Anyone can go visit the seals...

...but as cute as they are...

...for everyone's protection, they are two chainlink fences away...

...and handled only by trained staff.

Some of them have rather minor, easily treated conditions (dehydration, mites), but others have contracted an incurable virus that destroys the hippocampus, makes them go a little crazy, and turns them violent.

They lose their sense of navigation, and even if they're released back into the wild (which usually happens at White Point / Royal Palms County Beach), they'll probably wander out of the Pacific and up onto the road, becoming stranded once again.

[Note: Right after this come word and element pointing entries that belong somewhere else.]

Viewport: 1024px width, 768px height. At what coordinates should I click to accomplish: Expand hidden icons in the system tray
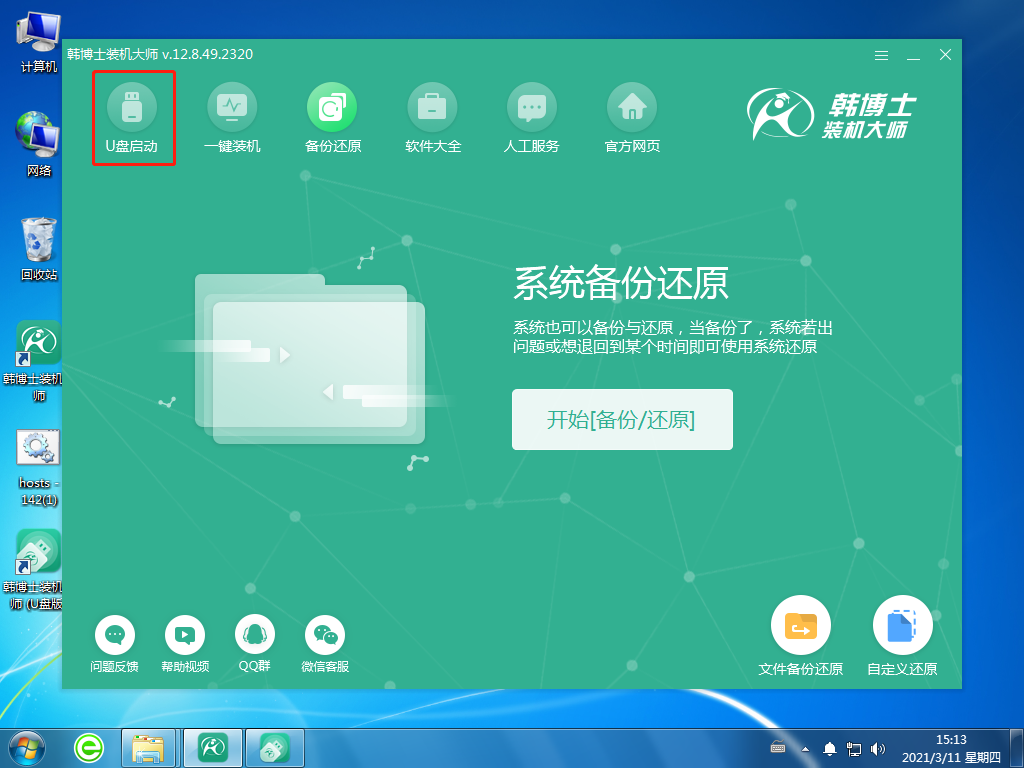pyautogui.click(x=804, y=747)
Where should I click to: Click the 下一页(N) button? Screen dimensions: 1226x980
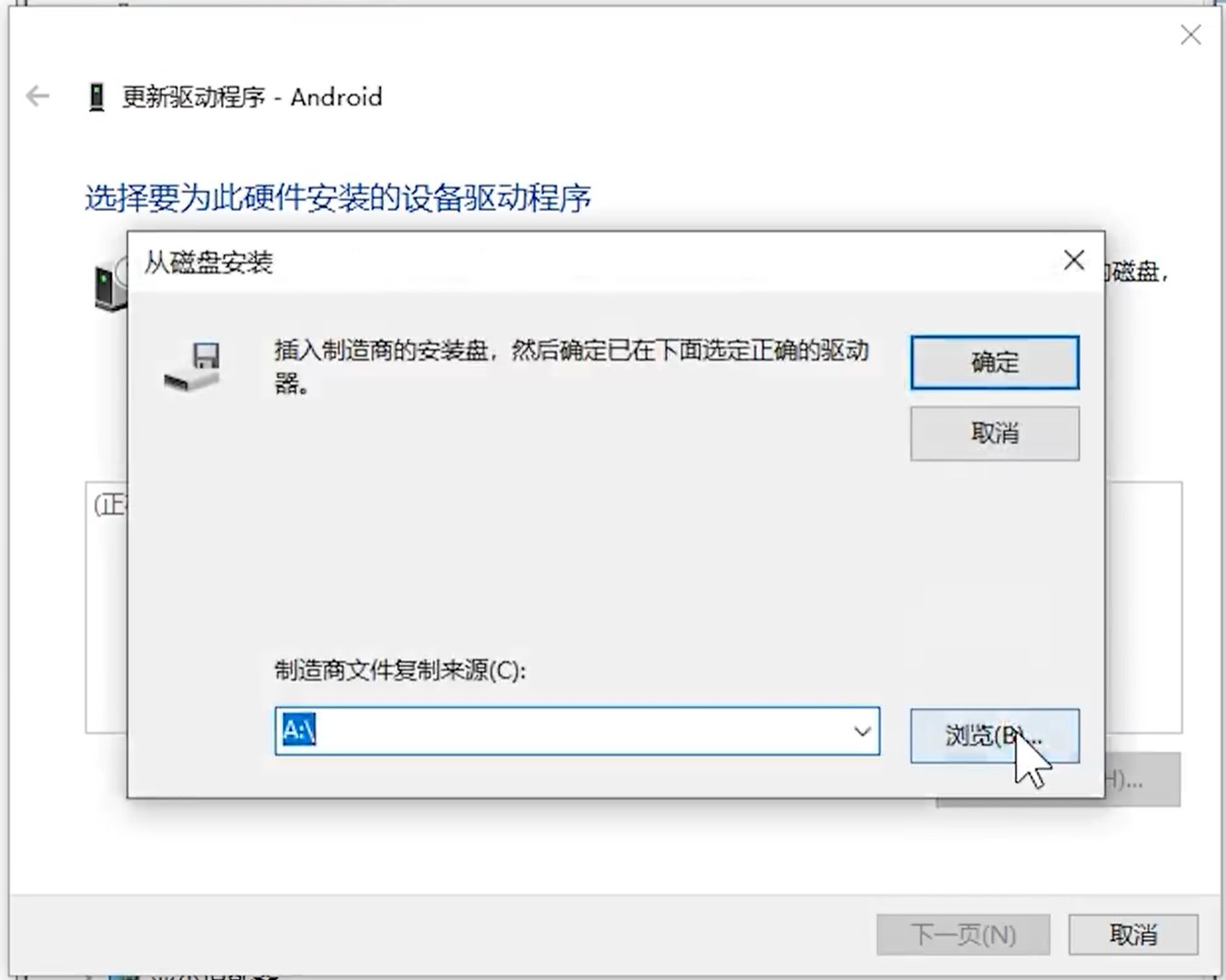pyautogui.click(x=963, y=935)
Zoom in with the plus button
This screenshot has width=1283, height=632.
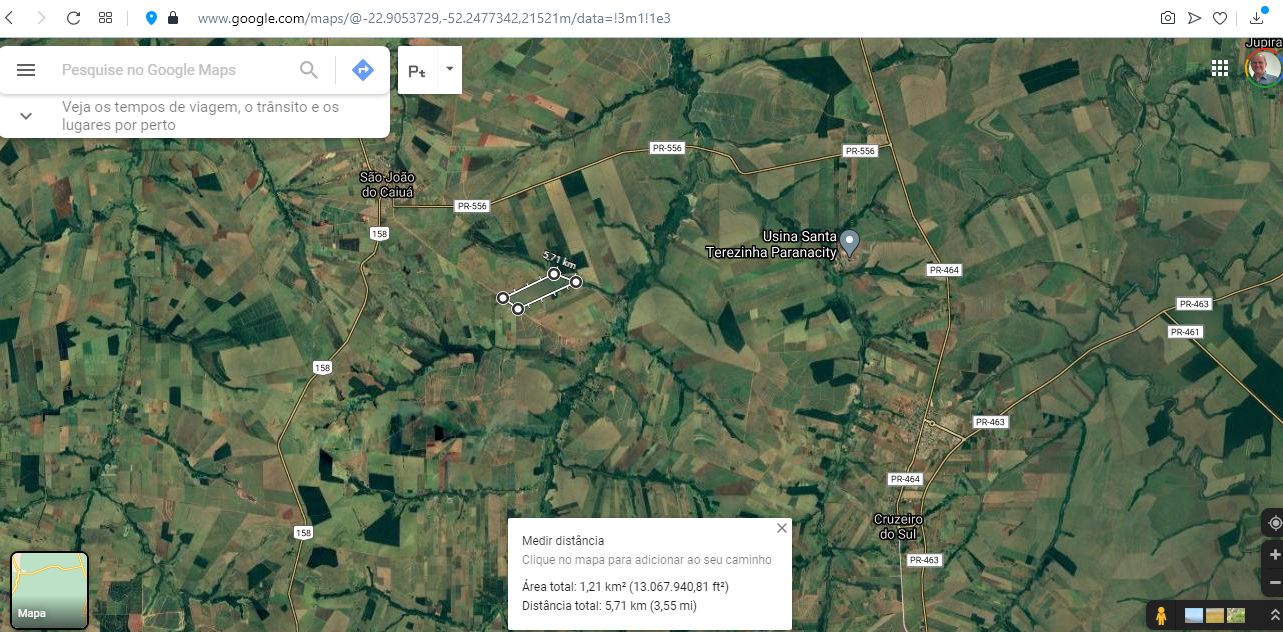coord(1275,554)
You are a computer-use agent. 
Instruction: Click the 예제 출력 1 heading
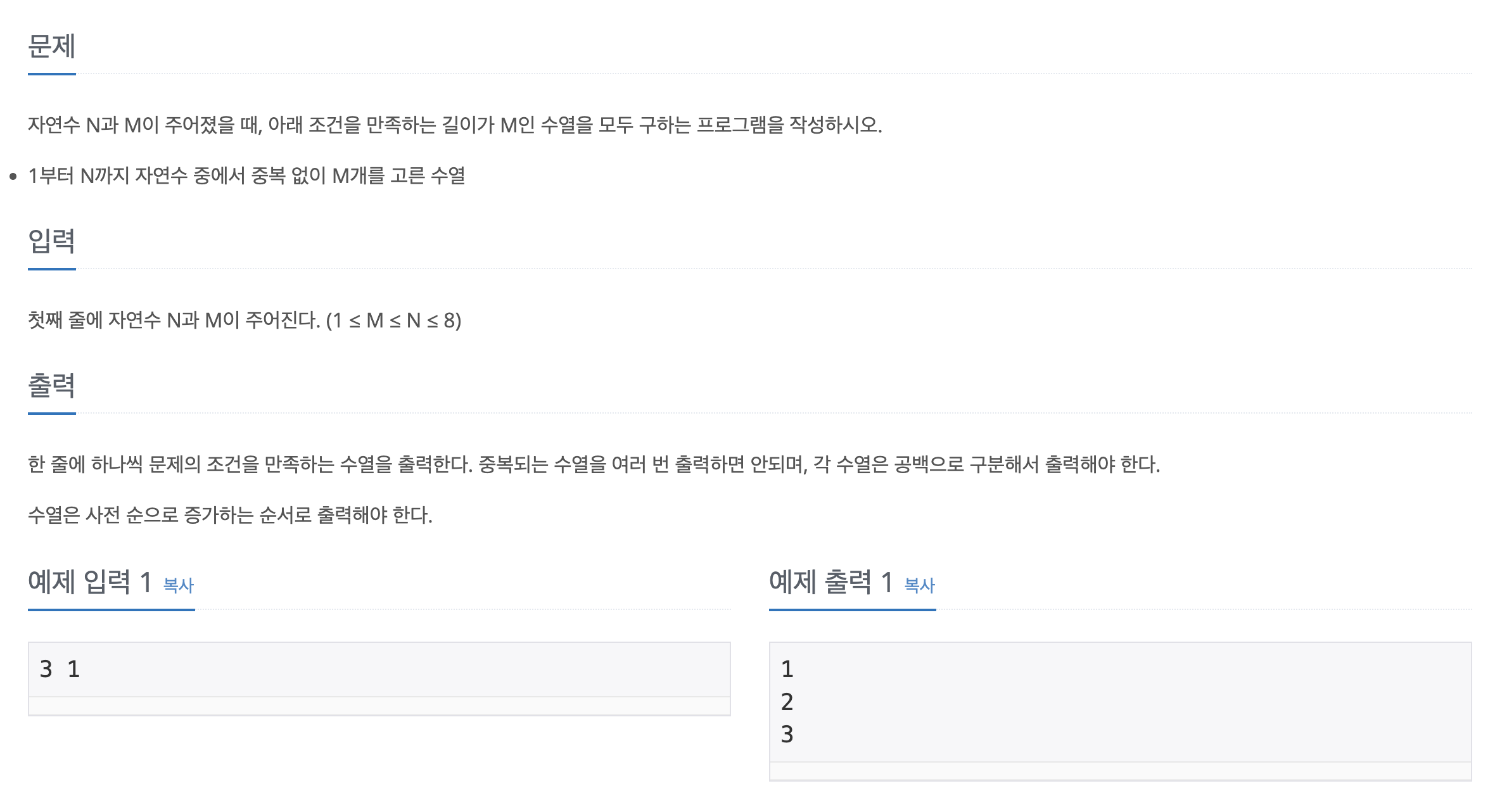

Unfortunately, the Marine Mammal Care Center is a temporary facility – it's not a shelter or a sanctuary, but more of a veterinary hospital where these cuties have a limited amount of time to get well. No matter how cute they are, if they can't survive on their own, they are either transferred to another facility that can take care of them long-term, or they're put down, and put out of their misery.

There is too much to do, too many to save, too many new ones getting sick every day. In the high season, the Marine Mammal Care Center might be overwhelmed with as many as 500 pinnipeds at any one time.

At some point, they have to give up on some of them. They can't save them all.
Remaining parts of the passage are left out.